Case Study: Sharded SafeTensors Serving (GH-213)
The Bug
When running apr serve on a sharded SafeTensors model (3B+ parameters), the server crashed with:
SafeTensors header too large
The root cause: start_realizar_server() reads the first 8 bytes of the file for format detection. For a .safetensors.index.json file, those 8 bytes are {"weight — JSON text, not a binary header. The format detector interprets this as a SafeTensors header size (a massive number), triggering DOS protection.
Meanwhile, apr run already handled sharded models correctly via run_sharded_safetensors_inference() in realizar. The serve path simply lacked the same detection.
The Fix
Two changes, following the existing realizar pattern:
1. Early Detection in handlers.rs
Before reading any bytes from the file, check if the path ends with .safetensors.index.json:
// GH-213: Detect sharded SafeTensors index.json BEFORE reading file bytes.
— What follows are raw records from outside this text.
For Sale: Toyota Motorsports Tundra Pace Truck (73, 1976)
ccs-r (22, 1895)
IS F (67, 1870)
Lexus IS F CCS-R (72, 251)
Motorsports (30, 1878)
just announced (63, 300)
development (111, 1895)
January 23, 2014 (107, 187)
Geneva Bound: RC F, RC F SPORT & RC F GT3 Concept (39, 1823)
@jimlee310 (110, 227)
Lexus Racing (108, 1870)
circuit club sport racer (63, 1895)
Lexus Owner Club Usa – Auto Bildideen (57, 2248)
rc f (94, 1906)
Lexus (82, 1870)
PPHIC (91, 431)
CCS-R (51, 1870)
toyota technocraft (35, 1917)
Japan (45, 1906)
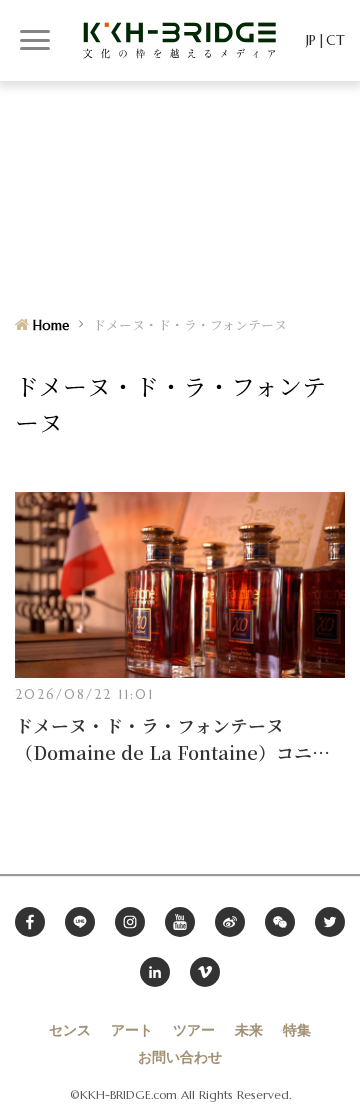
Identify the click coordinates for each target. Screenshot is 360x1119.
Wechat (280, 922)
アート (132, 1030)
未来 (249, 1030)
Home (51, 325)
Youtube (180, 922)
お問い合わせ (180, 1057)
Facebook (30, 922)
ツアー (194, 1030)
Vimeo (205, 972)
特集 (297, 1030)
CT (335, 40)
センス (70, 1030)
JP (311, 40)
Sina (230, 922)
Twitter (330, 922)
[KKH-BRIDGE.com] (180, 39)
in (155, 972)
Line (80, 922)
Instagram (130, 922)
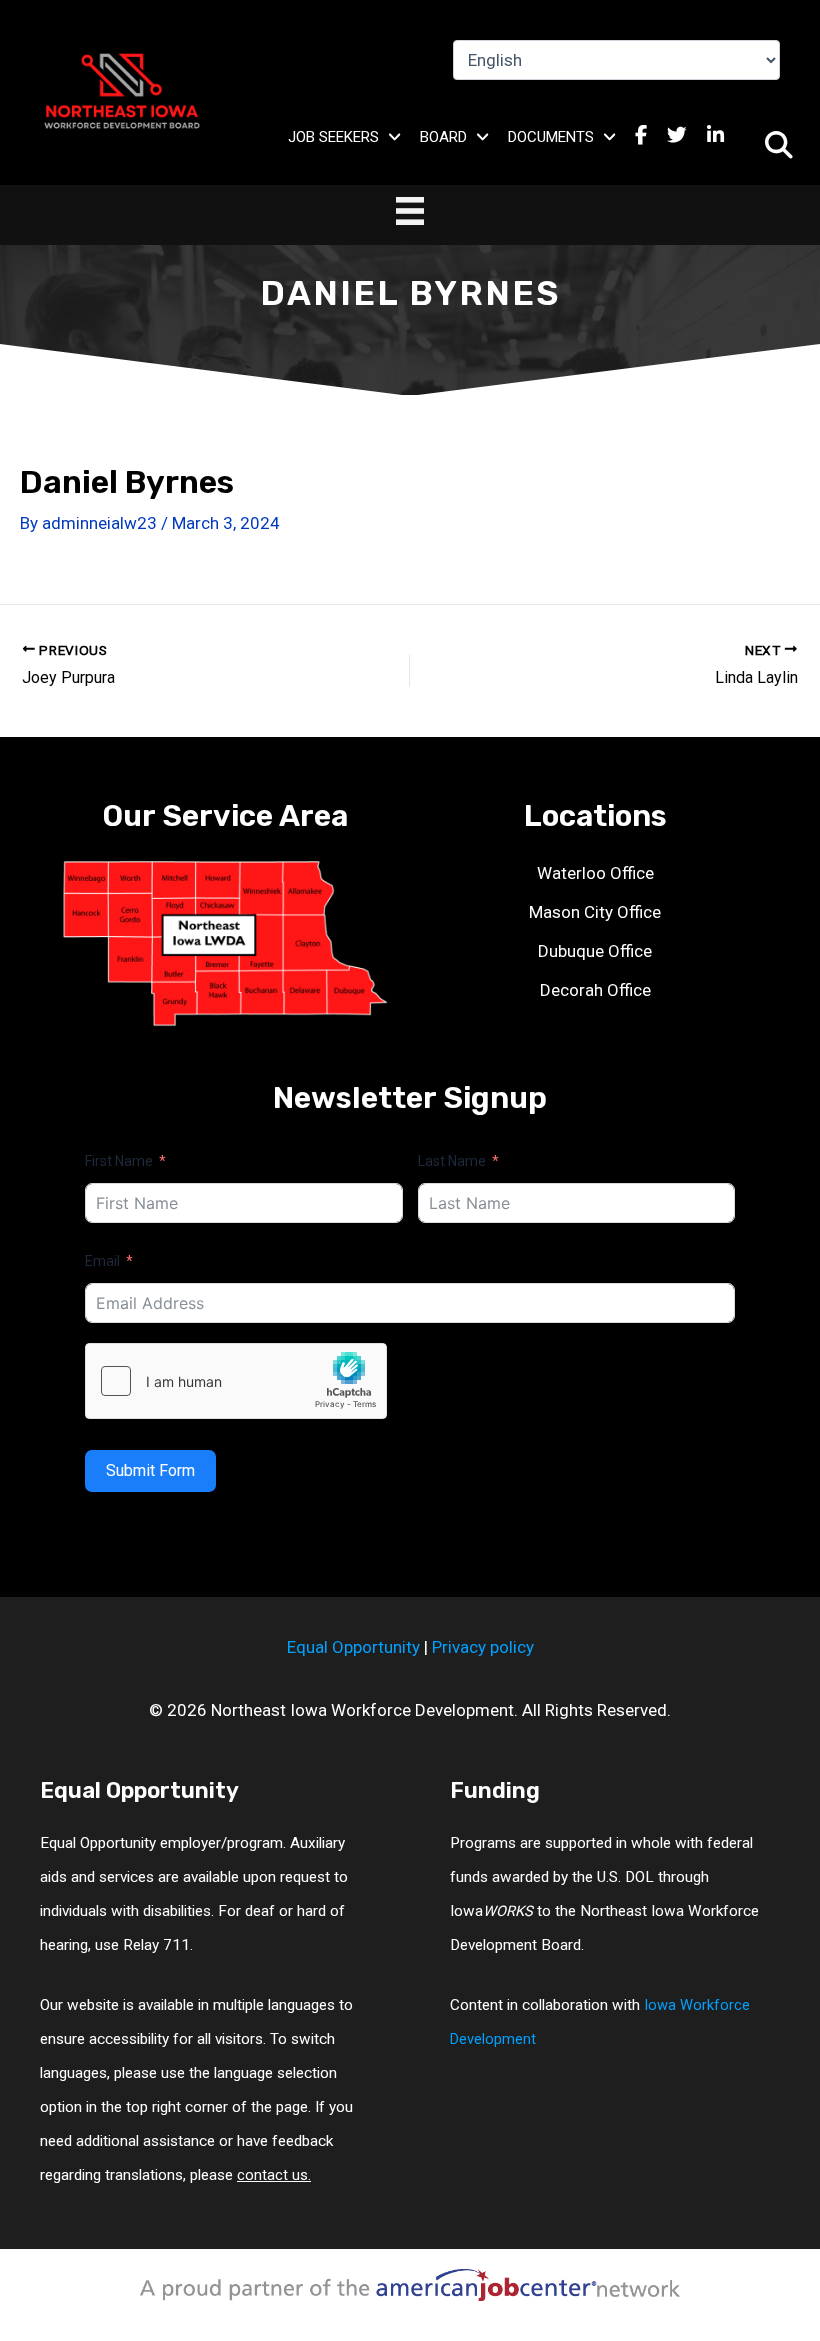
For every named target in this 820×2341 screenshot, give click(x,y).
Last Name (452, 1161)
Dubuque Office (595, 951)
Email (102, 1261)
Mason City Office (595, 912)
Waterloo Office (595, 873)
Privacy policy (483, 1647)
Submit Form (150, 1470)
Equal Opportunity (353, 1647)
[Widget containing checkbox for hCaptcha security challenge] (236, 1381)
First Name (119, 1161)
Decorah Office (595, 990)
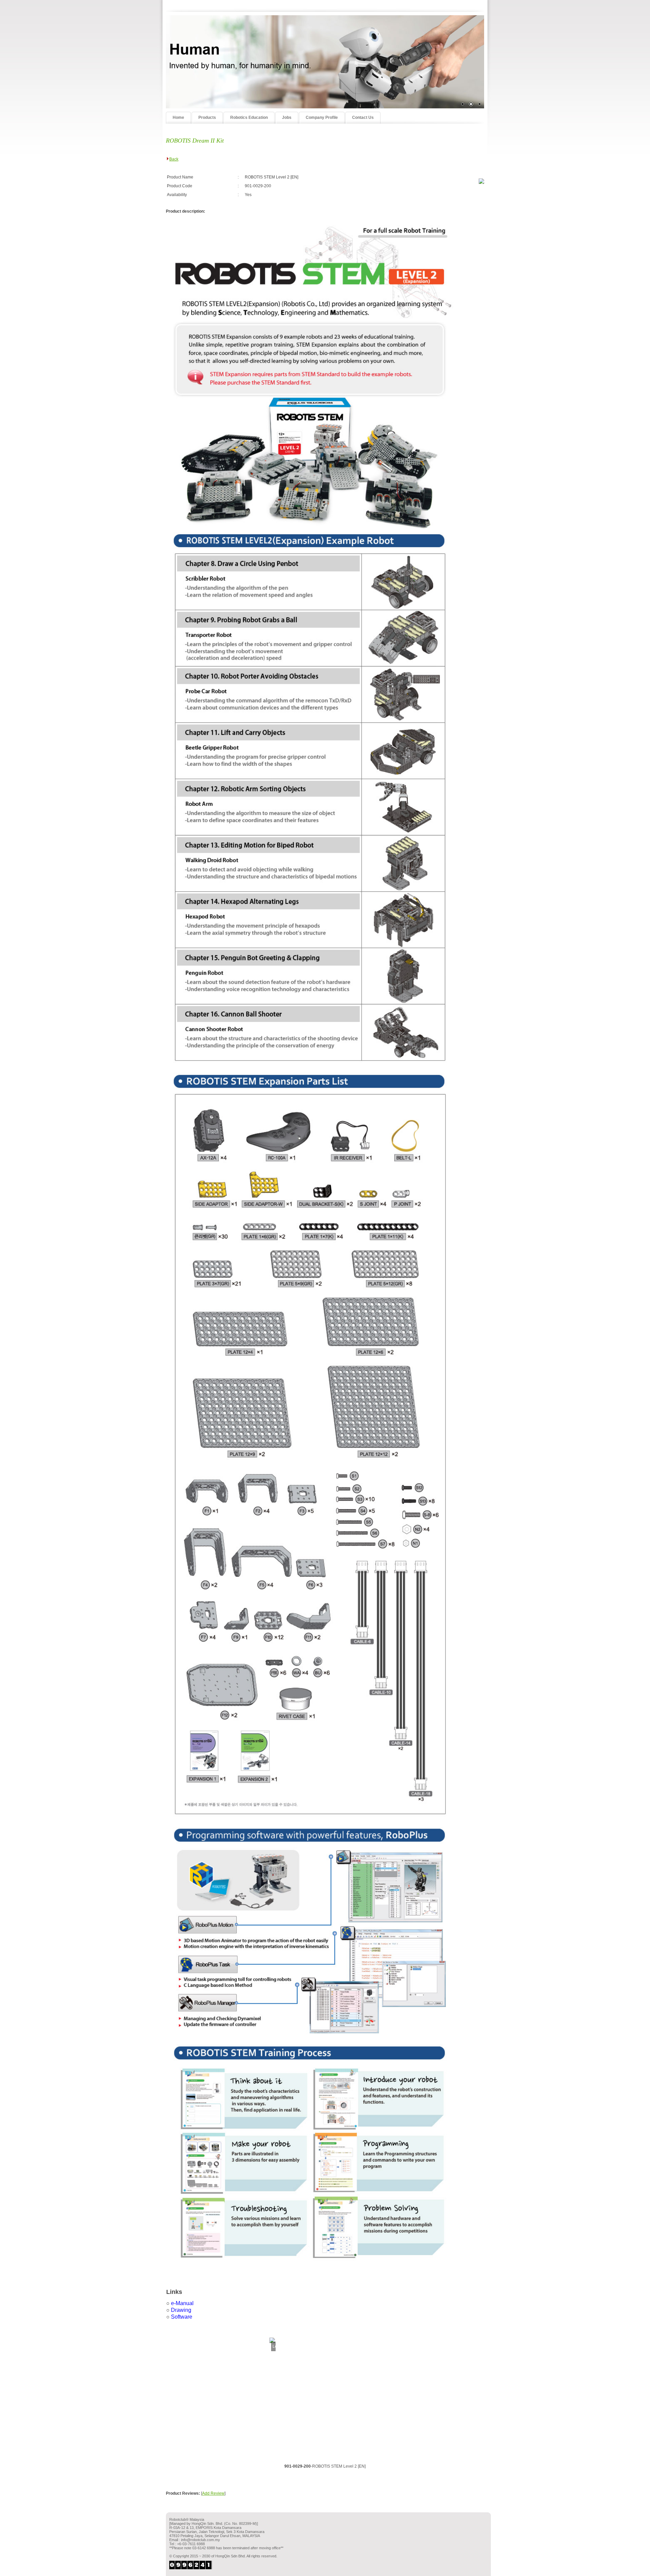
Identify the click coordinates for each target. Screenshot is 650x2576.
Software (181, 2317)
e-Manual (182, 2303)
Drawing (181, 2310)
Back (173, 159)
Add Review (213, 2493)
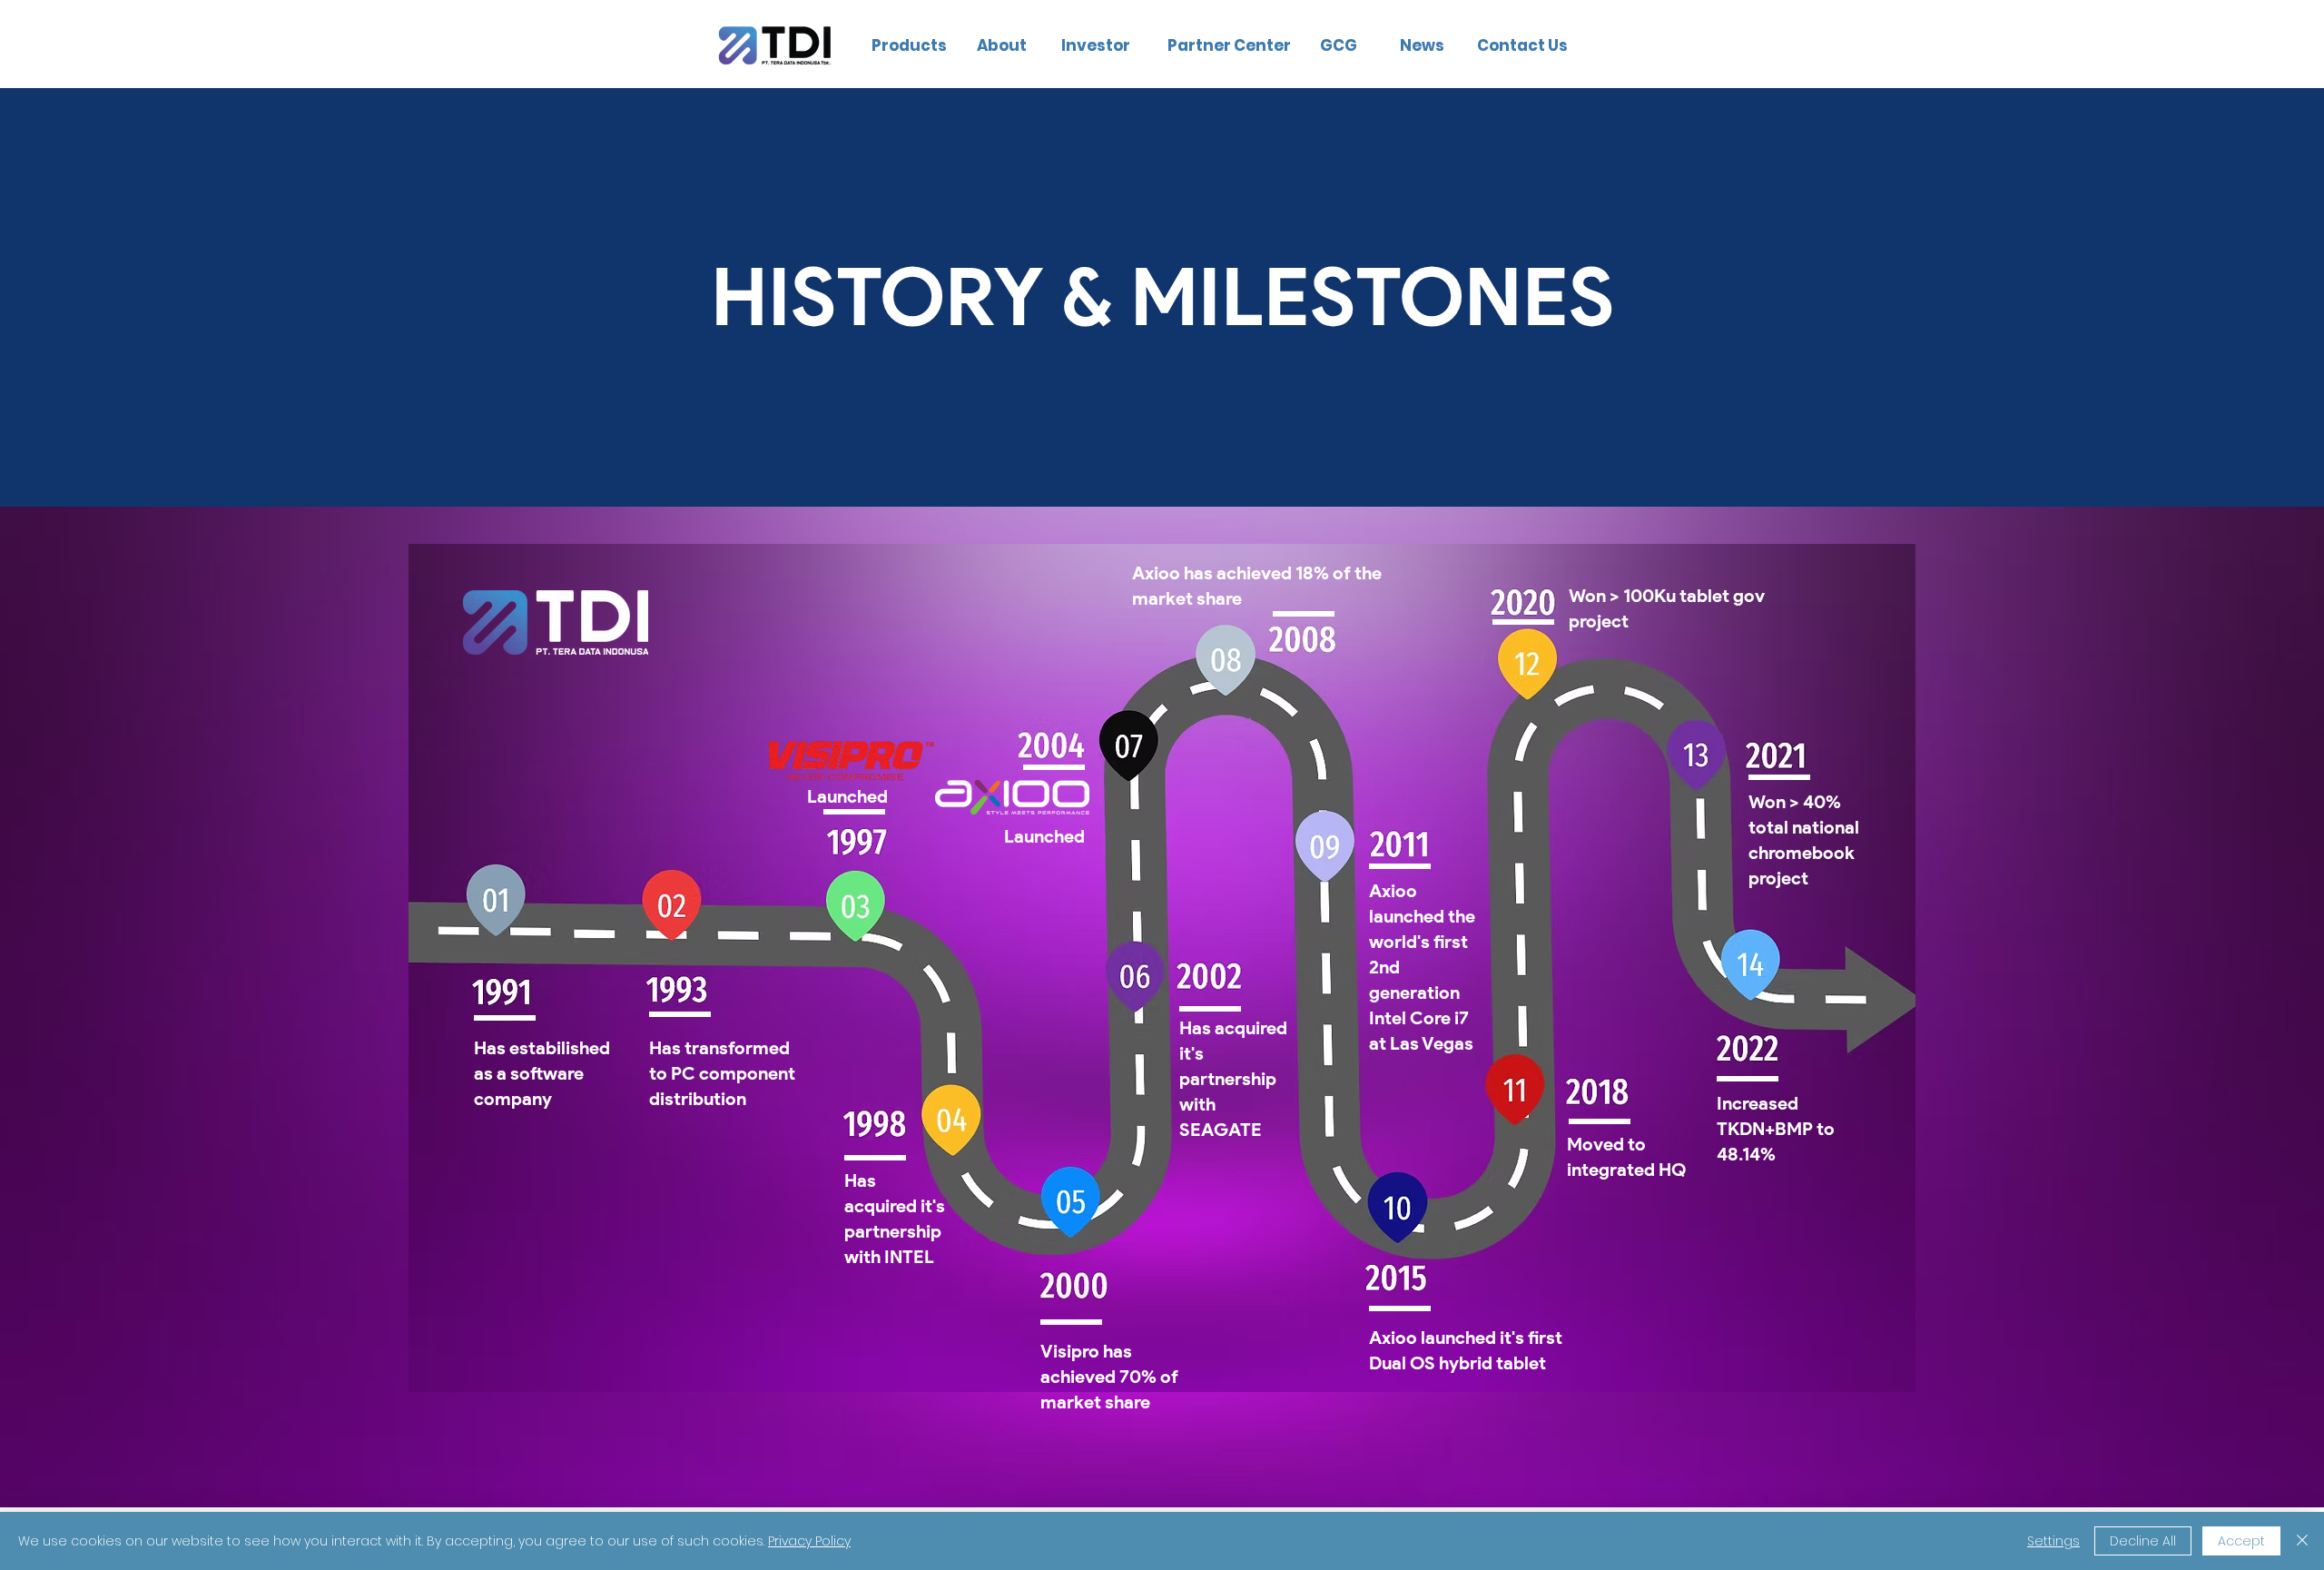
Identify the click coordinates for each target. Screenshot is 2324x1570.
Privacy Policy (809, 1541)
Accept (2241, 1541)
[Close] (2302, 1540)
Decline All (2143, 1541)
let path_str = model_path.to_string_lossy();
if path_str.ends_with(".safetensors.index.json") {
return super::safetensors::start_sharded_safetensors_server(model_path, config);
}
// ... existing 8-byte format detection continues for non-sharded files
2. Sharded Server Function in safetensors.rs
The new start_sharded_safetensors_server() mirrors the single-file start_safetensors_server() but uses:
ShardedSafeTensorsModel::load_from_index()instead ofstd::fs::read()SafetensorsConfig::load_from_sibling()forconfig.jsonSafetensorsToAprConverter::convert_sharded()instead ofconvert()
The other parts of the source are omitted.